I share that little history lesson to give some context to some words of Jesus. Speaking to his own disciples, Jesus tells them that if people reject them as they come in peace and humility to announce the kingdom of God and heal the sick, that “…the wicked cities of Sodom and Gomorrah will be better off than such a town on the judgment day.” I want to extrapolate from that this thought – if the Church’s lust for power and disregard for the victims of religious leaders and religious systems isn’t met with some justice, God is going to have a lot of explaining to do to Israel and Sodom and Gomorrah.

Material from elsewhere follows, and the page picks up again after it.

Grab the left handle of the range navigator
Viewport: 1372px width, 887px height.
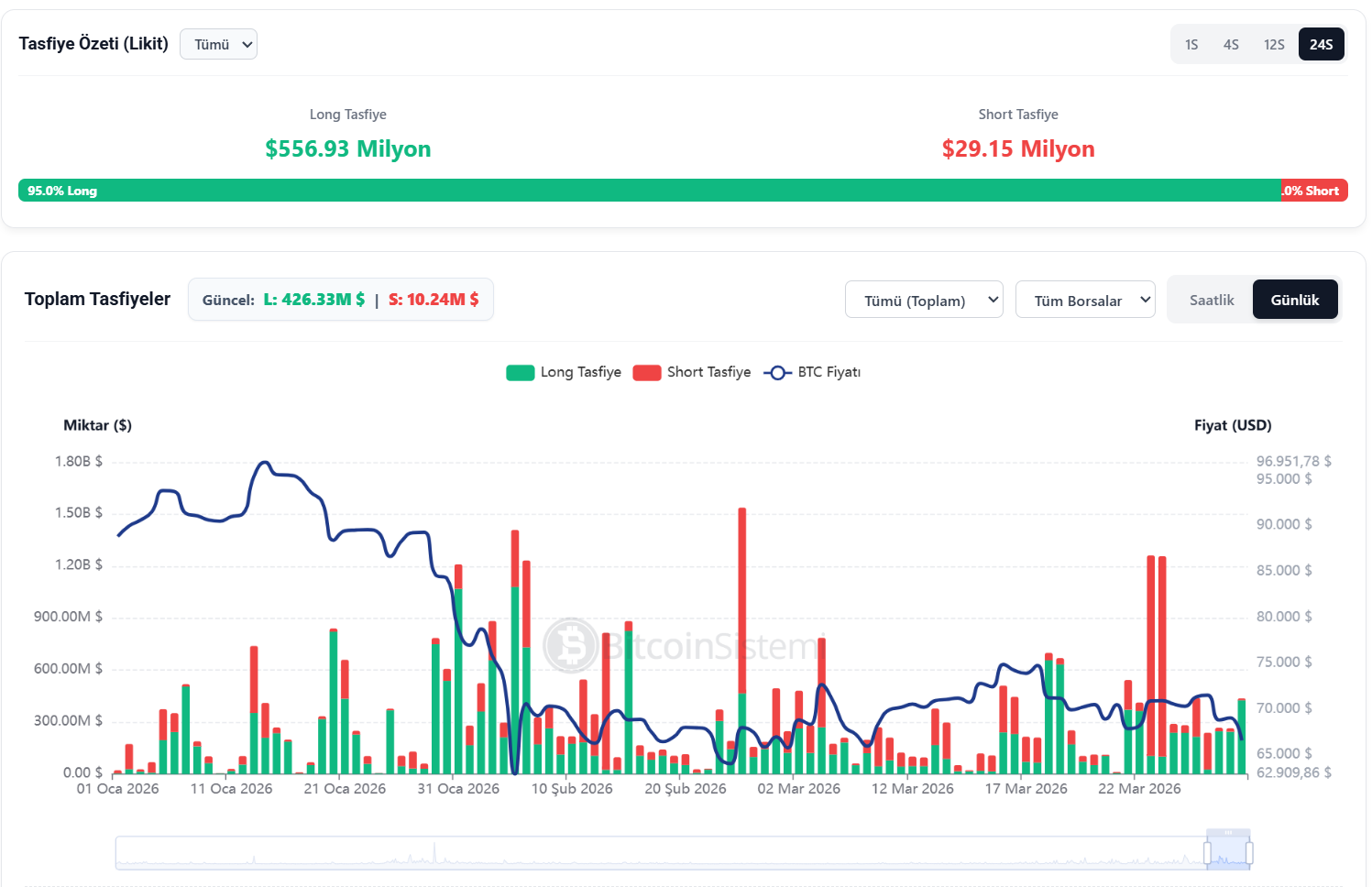click(1207, 853)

Our problems aren’t the result of some bad apples. The whole orchard is full of poison. We’ve built a system that lusts after power. A system that centers people with wealth and power and marginalizes the people traditionally marginalized by every other Power that’s come before us. The people Jesus means to save when he says his purpose was described by Isaiah, “…to bring Good News to the poor. He has sent me to proclaim that captives will be released, that the blind will see, that the oppressed will be set free, and that the time of the Lord’s favor has come” are the people the Church seems comfortable with deporting. The present-day evangelical and charismatic systems works to protect those who do harm and to villainize those who bring forward legitimate and provable claims of abuse and corruption.

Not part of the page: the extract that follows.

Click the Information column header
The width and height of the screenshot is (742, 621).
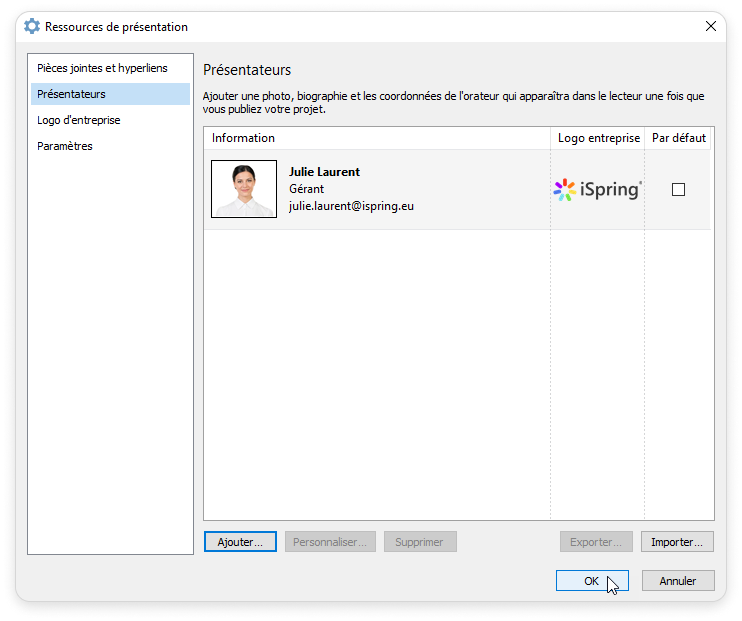(x=244, y=138)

At the end of her book, Jesus and John Wayne, DuMez reluctantly added this sentence, “What was once done might also be undone.” I’m not sure she’s right. I think of the line from the movie Buckaroo Banzai that Buckaroo, in the middle of doing brain surgery with a colleague tells him, “No, no, no. Don’t tug on that. You never know what it might be attached to.” I suspect that the pursuit of power and proximity to power and bullying leadership and protecting our kings has become so central to the system, so intertwined, that it can’t simply be undone. It would be interesting and, I think beautiful, to gather a bunch of artists and poets and writers and feed them and fund them for a week of imagining and dreaming together and seeing what they might come up with from the roots up that might offer us a better way, a more Jesusy way, non-corruptive way.
Of course the central problem remains, artists never know how to make money…



Really good. I think this fits with Rick Pidcock's power hierarchy themes.
Brian...this is incredibly good. Thank you Brian.